I think it's already explicit enough that the user calls mlock2(),
no? He obviously wants the range mlocked. An optional flag says that
there should be no pre-fault.

quoted

The caller of mlock2() will be required to fill in the flags
argument regardless.

I guess users not caring about MLOCK_ONFAULT will continue using
plain mlock() without flags anyway.

I can drop the MLOCK_LOCKED flag with 0 being the

quoted

value for LOCKED, but I thought it easier to make clear what was going
on at any call to mlock2().  If user space defines a MLOCK_LOCKED that
happens to be 0, I suppose that would be okay.

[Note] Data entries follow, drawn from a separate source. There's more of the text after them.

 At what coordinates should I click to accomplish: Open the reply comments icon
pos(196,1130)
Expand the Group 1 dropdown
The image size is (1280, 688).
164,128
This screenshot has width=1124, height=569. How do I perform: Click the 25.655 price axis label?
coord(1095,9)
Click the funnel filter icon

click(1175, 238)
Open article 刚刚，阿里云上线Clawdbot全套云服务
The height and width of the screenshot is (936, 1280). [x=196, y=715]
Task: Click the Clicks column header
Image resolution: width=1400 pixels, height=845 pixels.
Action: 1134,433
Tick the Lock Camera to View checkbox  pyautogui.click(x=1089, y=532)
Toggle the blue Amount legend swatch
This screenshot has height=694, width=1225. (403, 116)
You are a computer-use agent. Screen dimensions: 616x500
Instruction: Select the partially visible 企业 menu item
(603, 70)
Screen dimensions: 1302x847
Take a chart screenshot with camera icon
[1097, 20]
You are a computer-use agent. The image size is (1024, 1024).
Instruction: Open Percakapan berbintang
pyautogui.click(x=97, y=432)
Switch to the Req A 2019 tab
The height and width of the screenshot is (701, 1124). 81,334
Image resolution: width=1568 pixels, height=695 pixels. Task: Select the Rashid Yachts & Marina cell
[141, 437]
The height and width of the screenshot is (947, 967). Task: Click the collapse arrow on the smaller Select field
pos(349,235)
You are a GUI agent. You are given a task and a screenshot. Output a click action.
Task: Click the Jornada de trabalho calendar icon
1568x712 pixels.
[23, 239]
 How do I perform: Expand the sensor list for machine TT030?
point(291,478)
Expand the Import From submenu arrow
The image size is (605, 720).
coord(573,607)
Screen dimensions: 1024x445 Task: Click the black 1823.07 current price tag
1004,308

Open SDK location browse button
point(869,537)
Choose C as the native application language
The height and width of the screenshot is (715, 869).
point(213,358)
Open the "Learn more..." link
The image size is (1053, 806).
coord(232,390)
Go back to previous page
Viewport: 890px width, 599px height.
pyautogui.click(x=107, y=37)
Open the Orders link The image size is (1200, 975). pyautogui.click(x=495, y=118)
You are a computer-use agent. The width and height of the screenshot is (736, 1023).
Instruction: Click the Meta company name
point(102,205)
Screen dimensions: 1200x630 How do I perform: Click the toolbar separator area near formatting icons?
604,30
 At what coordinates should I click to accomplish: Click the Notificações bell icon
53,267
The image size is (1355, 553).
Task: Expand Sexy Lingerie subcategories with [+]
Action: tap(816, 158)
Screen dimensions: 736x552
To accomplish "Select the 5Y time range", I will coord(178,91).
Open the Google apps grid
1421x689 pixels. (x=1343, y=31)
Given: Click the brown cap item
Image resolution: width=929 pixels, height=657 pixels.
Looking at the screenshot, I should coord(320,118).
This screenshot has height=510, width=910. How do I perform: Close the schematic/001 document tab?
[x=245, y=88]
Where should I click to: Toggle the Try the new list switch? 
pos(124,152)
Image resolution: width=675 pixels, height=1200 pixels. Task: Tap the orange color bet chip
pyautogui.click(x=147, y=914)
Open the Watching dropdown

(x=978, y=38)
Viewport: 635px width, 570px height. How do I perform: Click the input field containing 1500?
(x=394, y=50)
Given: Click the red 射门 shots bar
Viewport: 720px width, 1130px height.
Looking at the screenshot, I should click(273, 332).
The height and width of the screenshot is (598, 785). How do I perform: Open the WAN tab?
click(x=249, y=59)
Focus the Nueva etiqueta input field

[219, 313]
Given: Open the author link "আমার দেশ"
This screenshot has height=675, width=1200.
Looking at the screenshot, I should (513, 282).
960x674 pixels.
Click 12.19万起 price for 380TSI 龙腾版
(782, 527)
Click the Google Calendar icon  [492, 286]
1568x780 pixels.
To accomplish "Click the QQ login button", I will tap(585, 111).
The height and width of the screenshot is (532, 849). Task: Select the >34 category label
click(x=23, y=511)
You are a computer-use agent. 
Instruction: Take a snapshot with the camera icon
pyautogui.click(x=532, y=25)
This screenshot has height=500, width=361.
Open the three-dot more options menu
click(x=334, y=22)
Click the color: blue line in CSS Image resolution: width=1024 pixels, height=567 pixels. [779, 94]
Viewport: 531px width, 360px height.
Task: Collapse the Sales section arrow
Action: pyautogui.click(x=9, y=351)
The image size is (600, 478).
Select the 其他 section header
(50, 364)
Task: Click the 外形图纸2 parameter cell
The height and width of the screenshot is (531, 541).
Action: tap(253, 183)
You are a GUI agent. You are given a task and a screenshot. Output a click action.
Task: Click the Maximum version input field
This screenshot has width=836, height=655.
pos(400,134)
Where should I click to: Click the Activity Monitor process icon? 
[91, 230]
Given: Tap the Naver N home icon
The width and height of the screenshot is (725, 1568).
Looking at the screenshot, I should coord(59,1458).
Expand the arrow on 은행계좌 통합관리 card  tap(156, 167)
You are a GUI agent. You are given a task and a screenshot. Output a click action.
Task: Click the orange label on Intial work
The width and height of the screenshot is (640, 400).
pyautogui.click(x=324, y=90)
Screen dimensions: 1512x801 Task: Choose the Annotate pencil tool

Yeah that would remove the weird 4-states-of-which-2-are-invalid
problem I mentioned, but at the cost of glibc wrapper behaving
differently than the kernel syscall itself. For little gain.

quoted

We do actually have an MCL_LOCKED, we just call it MCL_CURRENT.  Would
you prefer that I match the name in mlock2() (add MLOCK_CURRENT
instead)?

Hm it's similar but not exactly the same, because MCL_FUTURE is not
the same as MLOCK_ONFAULT :) So MLOCK_CURRENT would be even more
confusing. Especially if mlockall(MCL_CURRENT | MCL_FUTURE) is OK,
but mlock2(MLOCK_LOCKED | MLOCK_ONFAULT) is invalid.

MLOCK_ONFAULT isn't meant to be the same as MCL_FUTURE, rather it is
meant to be the same as MCL_ONFAULT.  MCL_FUTURE only controls if the
locking policy will be applied to any new mappings made by this process,
not the locking policy itself.  The better comparison is MCL_CURRENT to
MLOCK_LOCK and MCL_ONFAULT to MLOCK_ONFAULT.  MCL_CURRENT and
MLOCK_LOCK do the same thing, only one requires a specific range of
addresses while the other works process wide.  This is why I suggested
changing MLOCK_LOCK to MLOCK_CURRENT.  It is an error to call
mlock2(MLOCK_LOCK | MLOCK_ONFAULT) just like it is an error to call
mlockall(MCL_CURRENT | MCL_ONFAULT).  The combinations do no make sense.

This was all decided when VM_LOCKONFAULT was a separate state from
VM_LOCKED.  Now that VM_LOCKONFAULT is a modifier to VM_LOCKED and
cannot be specified independentally, it might make more sense to mirror
that relationship to userspace.  Which would lead to soemthing like the
following:

To lock and populate a region:
mlock2(start, len, 0);

To lock on fault a region:
mlock2(start, len, MLOCK_ONFAULT);

If LOCKONFAULT is seen as a modifier to mlock, then having the flags
argument as 0 mean do mlock classic makes more sense to me.

To mlock current on fault only:
mlockall(MCL_CURRENT | MCL_ONFAULT);

To mlock future on fault only:
mlockall(MCL_FUTURE | MCL_ONFAULT);

To lock everything on fault:
mlockall(MCL_CURRENT | MCL_FUTURE | MCL_ONFAULT);

I think I have talked myself into rewriting the set again :/

quoted

Finally, on the question of MAP_LOCKONFAULT, do you just dislike
MAP_LOCKED and do not want to see it extended, or is this a NAK on the
set if that patch is included.  I ask because I have to spin a V6 to get
the MLOCK flag declarations right, but I would prefer not to do a V7+.
If this is a NAK with, I can drop that patch and rework the tests to
cover without the mmap flag.  Otherwise I want to keep it, I have an
internal user that would like to see it added.

I don't want to NAK that patch if you think it's useful.